Frequently asked questions
Why does the gradient point in the direction of steepest ascent?
The directional derivative of f in direction u (unit vector) is ∇f · u. By Cauchy-Schwarz, this dot product is maximized when u is aligned with ∇f, with maximum value |∇f|. So among all unit-direction movements, the gradient direction gives the largest rate of increase. Hence "steepest ascent."
What's the difference between gradient and partial derivatives?

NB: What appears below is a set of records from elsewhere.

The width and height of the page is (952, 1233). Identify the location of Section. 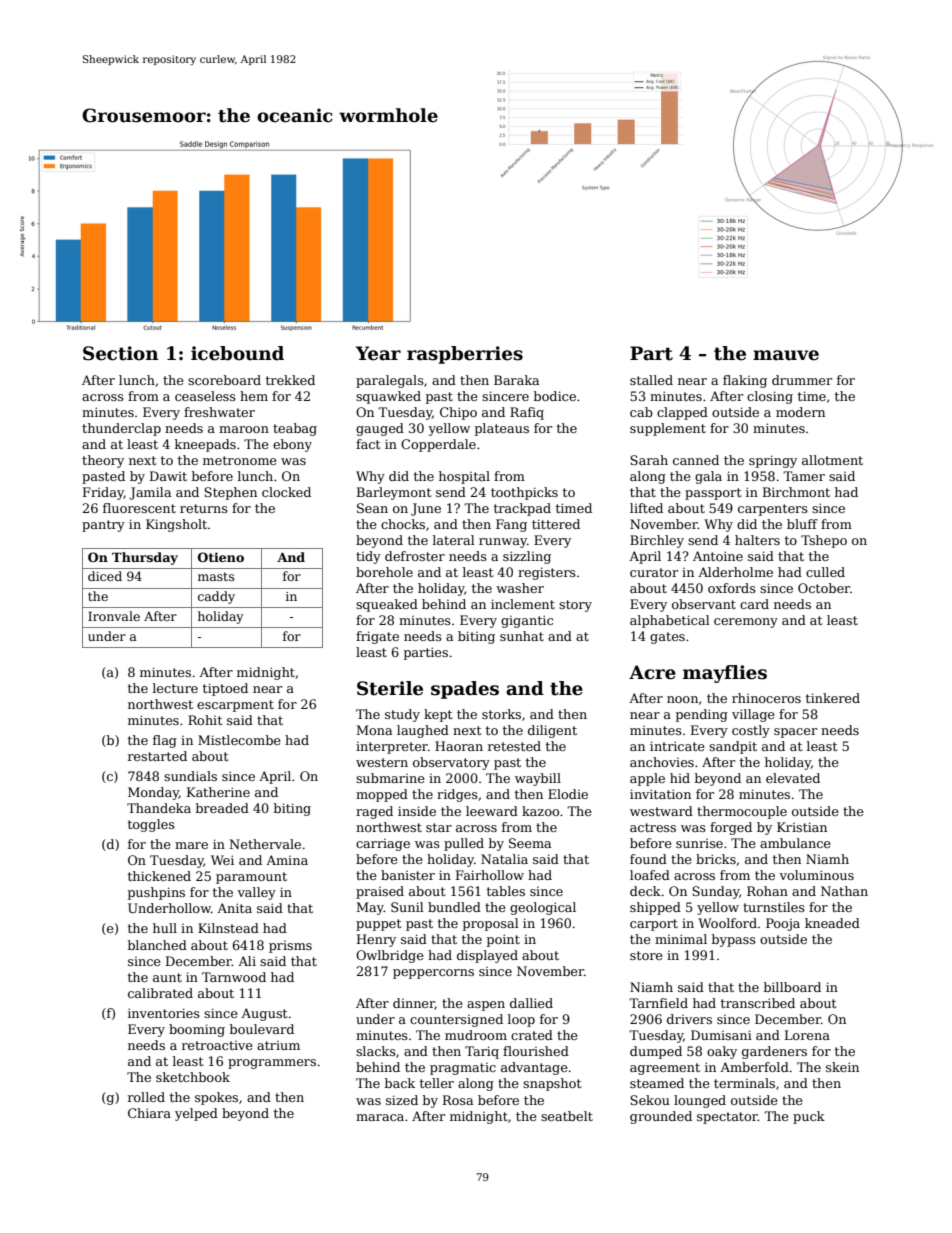
(121, 353).
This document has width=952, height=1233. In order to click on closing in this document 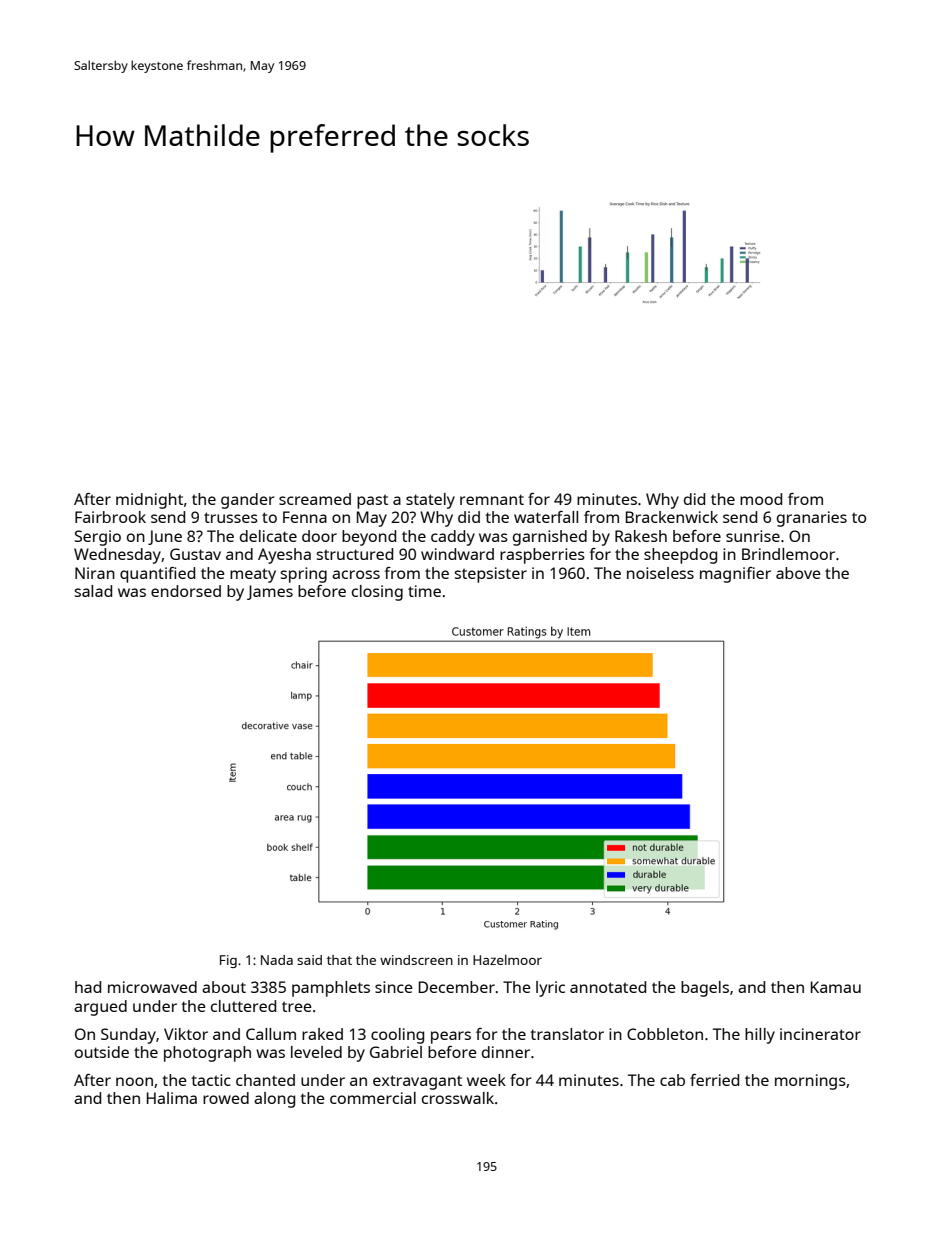, I will do `click(377, 593)`.
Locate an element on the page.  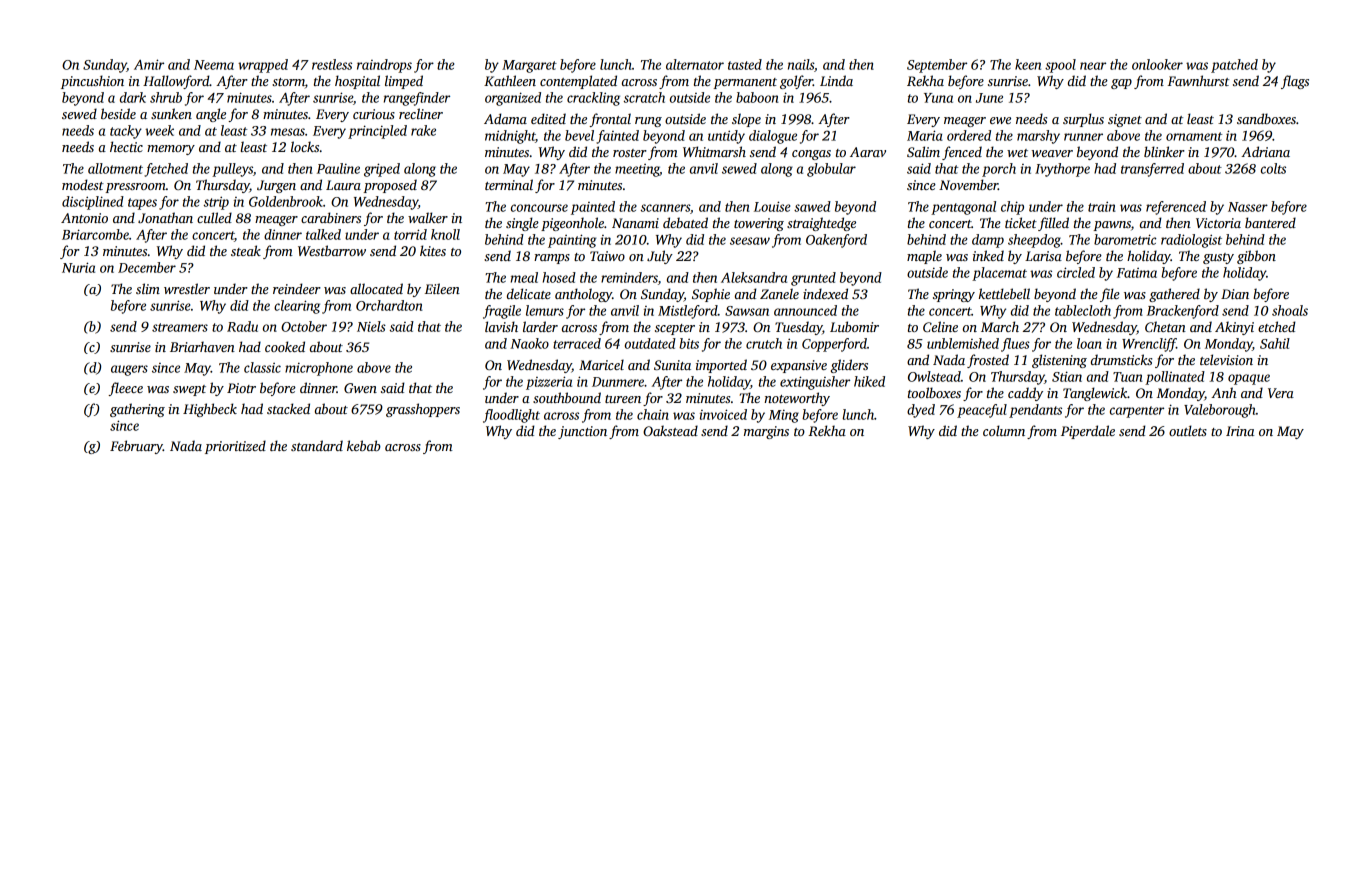
prioritized is located at coordinates (235, 447).
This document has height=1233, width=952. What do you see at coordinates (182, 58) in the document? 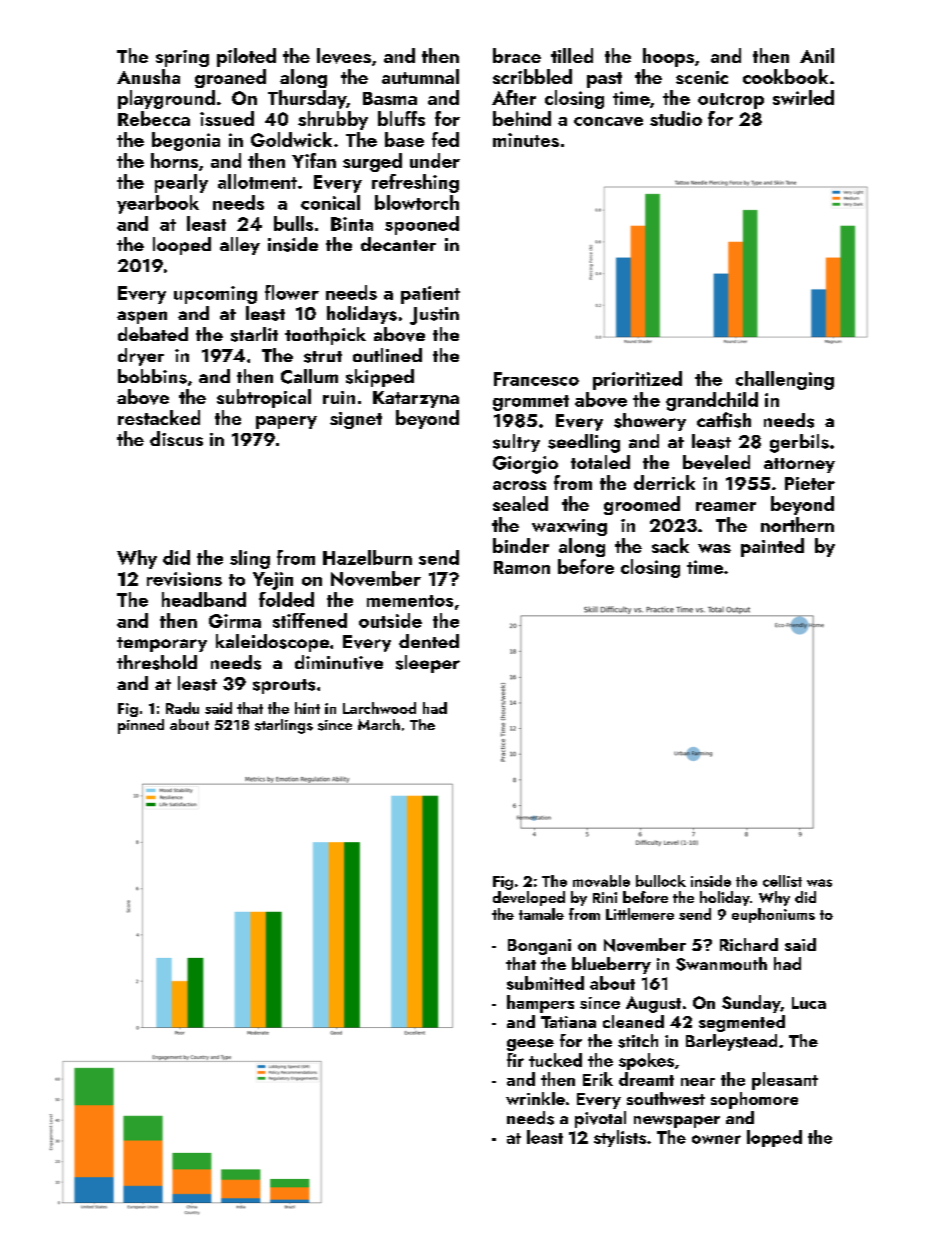
I see `spring` at bounding box center [182, 58].
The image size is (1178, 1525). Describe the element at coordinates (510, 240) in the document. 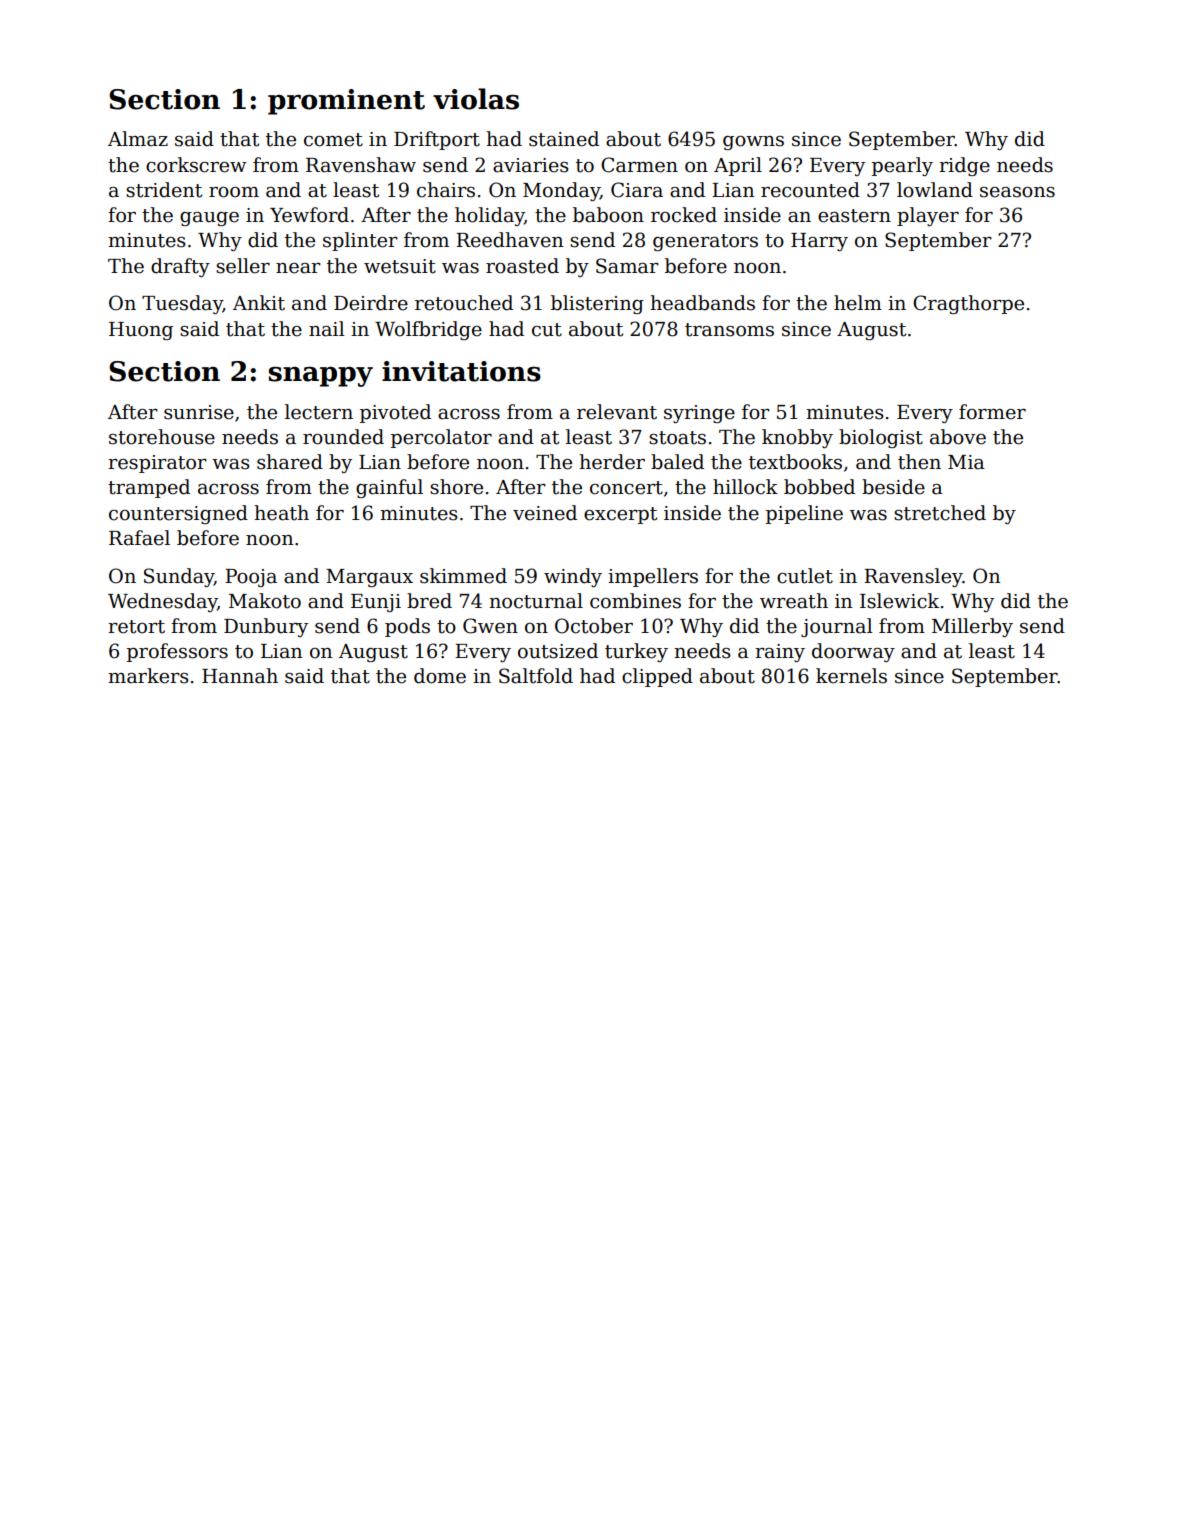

Partial derivatives are scalar — ∂f/∂x at a point is one number, the rate of change in the x direction. The gradient is a vector — bundles all partial derivatives into a single object. The gradient encodes complete first-order behavior; individual partials are just its components.
How is the gradient used in machine learning?
Gradient descent. Compute ∇L (gradient of the loss function w.r.t. model parameters); move parameters against the gradient by a small step. Repeat until convergence. Backpropagation is the chain-rule machinery that efficiently computes these gradients in deep networks. Modern AI training is mostly gradient computation at massive scale.
What's a directional derivative?
The rate of change of f when moving in a specific direction u (unit vector). Computed as D_u f = ∇f · u (dot product). The gradient is the special case where you take the derivative in EVERY direction simultaneously and bundle the answers; the directional derivative picks out the rate in one specific direction.
How does the gradient relate to level curves and surfaces?
The gradient is always perpendicular to level curves (in 2D) or level surfaces (in 3D). Imagine a topographic map — the gradient points "straight uphill," perpendicular to the contour lines. This is why steepest descent in optimization moves perpendicular to the level set of the loss function.
What's a saddle point?
A critical point (∇f = 0) that's neither a max nor a min — it goes up in some directions and down in others. The Hessian (matrix of second partials) has both positive and negative eigenvalues. Saddle points are abundant in high-dimensional optimization (most critical points in deep networks are saddles, not local minima).
How does the gradient generalize to vector-valued functions?
For F : ℝⁿ → ℝᵐ, the analog is the Jacobian matrix — m × n matrix of all partial derivatives. Each row is the gradient of one component function. The Jacobian is the matrix of the best linear approximation to F at a point. For scalar f (m = 1), the Jacobian is a row vector — the gradient transposed.